Accordingly, Vigneri's motion for summary judgment must be denied.
Defendant Thomas Abboud's Motion
Thomas Abboud (Abboud) argues that he is entitled to summary judgment because the plaintiffs decision to sue him "irreparably injure[s] the defendant by destroying its [sic] rights to federal due process, equal protection and property rights; and destroying the credibility and reputation of the Plaintiff without due process of law." Filing Nos. 80 and 108, Mem. of Points and Authorities in Support of Def.'s Mtn. for SJ, at 12. However, Abboud's "Points and Authorities" offer little in the way of authority and much in the way of unsupported rhetoric and conclusions.
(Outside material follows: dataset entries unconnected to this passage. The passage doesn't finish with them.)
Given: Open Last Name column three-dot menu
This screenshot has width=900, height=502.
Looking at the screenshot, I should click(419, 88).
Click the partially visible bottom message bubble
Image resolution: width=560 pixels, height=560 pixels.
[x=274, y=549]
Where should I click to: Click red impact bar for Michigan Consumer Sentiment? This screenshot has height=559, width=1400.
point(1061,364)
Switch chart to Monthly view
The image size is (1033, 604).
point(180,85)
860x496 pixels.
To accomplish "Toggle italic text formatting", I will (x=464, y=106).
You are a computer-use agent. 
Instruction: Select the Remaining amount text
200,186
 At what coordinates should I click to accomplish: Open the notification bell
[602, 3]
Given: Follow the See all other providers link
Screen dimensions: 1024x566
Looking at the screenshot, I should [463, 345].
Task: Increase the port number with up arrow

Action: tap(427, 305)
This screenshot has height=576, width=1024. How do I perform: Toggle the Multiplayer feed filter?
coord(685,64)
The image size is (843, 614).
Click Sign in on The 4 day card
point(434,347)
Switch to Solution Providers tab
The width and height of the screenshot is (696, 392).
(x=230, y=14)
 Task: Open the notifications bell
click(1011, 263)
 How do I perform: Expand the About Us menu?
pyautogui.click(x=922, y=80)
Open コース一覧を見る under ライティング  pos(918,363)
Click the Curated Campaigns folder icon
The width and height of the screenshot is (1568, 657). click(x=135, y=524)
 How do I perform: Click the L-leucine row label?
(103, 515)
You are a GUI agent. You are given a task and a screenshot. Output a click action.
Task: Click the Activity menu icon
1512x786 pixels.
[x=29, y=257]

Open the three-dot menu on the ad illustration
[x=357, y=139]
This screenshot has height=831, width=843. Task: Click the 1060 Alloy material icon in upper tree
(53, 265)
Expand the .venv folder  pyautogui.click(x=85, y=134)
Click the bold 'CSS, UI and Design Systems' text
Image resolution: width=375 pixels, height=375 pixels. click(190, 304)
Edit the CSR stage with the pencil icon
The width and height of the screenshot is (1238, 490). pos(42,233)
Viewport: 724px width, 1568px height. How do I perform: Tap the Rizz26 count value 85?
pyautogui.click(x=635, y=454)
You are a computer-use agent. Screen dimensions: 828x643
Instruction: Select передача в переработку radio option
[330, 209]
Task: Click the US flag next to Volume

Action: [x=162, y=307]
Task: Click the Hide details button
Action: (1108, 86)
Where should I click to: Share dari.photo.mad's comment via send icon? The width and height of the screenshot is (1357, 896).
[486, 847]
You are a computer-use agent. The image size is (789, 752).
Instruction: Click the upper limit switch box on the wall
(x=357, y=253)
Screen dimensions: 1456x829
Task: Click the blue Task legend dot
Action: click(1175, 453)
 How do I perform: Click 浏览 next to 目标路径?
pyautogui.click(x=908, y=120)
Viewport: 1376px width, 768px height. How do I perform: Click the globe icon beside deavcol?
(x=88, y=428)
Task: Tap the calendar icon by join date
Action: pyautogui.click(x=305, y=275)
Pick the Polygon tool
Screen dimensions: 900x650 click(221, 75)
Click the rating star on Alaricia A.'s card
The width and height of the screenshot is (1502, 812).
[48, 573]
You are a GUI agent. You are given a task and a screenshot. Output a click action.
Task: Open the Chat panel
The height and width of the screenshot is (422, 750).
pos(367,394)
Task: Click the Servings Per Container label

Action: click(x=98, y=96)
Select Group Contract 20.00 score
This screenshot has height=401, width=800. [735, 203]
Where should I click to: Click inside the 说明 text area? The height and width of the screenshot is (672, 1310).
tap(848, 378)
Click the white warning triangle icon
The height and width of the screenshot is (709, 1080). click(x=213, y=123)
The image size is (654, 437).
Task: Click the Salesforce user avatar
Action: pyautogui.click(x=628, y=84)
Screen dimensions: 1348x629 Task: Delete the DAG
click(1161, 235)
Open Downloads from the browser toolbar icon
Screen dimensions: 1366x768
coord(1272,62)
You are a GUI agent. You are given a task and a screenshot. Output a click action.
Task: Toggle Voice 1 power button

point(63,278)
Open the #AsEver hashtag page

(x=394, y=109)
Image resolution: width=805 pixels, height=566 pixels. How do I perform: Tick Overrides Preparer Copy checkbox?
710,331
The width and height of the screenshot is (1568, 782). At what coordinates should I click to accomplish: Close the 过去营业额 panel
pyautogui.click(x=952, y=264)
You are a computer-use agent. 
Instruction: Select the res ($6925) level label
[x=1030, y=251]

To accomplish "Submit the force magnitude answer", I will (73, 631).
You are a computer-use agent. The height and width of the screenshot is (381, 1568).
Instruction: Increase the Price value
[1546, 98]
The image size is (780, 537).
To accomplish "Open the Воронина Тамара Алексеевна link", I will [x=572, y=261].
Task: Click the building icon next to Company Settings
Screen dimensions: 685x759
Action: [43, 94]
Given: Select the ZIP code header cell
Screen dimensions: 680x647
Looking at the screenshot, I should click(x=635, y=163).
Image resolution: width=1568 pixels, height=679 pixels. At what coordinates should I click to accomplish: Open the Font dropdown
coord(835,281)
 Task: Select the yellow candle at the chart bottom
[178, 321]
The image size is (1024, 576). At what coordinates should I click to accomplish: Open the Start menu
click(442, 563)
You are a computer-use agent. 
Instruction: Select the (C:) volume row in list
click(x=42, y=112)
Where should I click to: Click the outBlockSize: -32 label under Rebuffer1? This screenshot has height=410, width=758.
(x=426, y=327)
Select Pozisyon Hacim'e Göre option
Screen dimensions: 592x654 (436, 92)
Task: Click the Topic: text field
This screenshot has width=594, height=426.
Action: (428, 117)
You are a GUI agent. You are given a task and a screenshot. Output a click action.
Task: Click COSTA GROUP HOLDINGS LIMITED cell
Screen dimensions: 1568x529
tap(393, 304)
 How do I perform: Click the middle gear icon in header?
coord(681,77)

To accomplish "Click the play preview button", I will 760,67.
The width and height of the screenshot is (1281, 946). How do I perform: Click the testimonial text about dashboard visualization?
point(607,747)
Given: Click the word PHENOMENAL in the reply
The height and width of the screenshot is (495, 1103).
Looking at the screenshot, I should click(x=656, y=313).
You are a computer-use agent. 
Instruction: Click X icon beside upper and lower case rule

Abboud is not entitled to summary judgment just because he says he is. He offers no case law or statutory authority to substantiate his argument that TKA's sale of converter boxes, converter descramblers, and converter compatible remote controls was lawful or authorized. Moreover, Abboud offers no evidence or citations to the prior evidentiary record to support the lengthy factual allegations and legal conclusions he recites in his memorandum.
The court assumes that Abboud meant "defendant" rather than "plainitff."
Under these circumstances, the court finds that Abboud has failed to present any basis for the court to grant summary judgment. Accordingly, his motions are denied.
IT IS THEREFORE ORDERED that the motions, Filing Nos. 72, 80, and 108, for summary judgment filed by defendants Cathy Vigneri and Thomas Abboud are denied.